Llevo mucho tiempo aprendiendo a vivir en completa armonía con mi dolor y mi camino, muchas veces he parado en tal senda a pensar en el porque, buscando tal vez un autoconsuelo que respondiera a las demandas de un alma cada vez mas cansada. Reconozco sin pudor que mil veces he dejado vencerme, que no solo enterré las armas, sino que les hice un santo sepulcro, lleno de esperanzas rotas o desquebrajadas por un tiempo inconstante en que la lucha sin fin, era mi única y fiel compañía. Una moralidad extravagante y complica de la que dar explicación o síntesis. Bien se y conozco a la perfección que no he aprendido todo lo que me queda por vivir, pero a mi pesar, comprendo fielmente que lo aprendido, lo conocido, vivido y luchado, puede bien servirme para intentar levantar la cabeza aun con un exceso de carga, y así luchar de nuevo. Ya no por la esperanza, el reto o el místico esfuerzo, sino por una conciencia exhaustiva de mi decisión y modo de vida. Soy de los que anota todo, de los que crea bitácora para una explosión futura, de los que ama con fervor la estrategia del combate más poderoso del hombre. Ahora mismo… mi lucha, mi guerra más próxima, es el día a día.

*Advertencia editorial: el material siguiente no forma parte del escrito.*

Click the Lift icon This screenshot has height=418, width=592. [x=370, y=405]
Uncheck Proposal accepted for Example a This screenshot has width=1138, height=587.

A fin de encontrar las respuestas o pautas a seguir, decidí hace algún tiempo, tomarme la libertad de empadronar o establecer mi campo de combate en lo que llamo mi Infierno personal, modo sintáctico de referirme a la gran lucha por la que doy todo lo que soy y aprendo lo que seré.
Por tal acto de compendio entre lucha y esfuerzo. Creo aquello a lo que me siento dispuesto.
Bienvenidos a los Versículos del Infierno.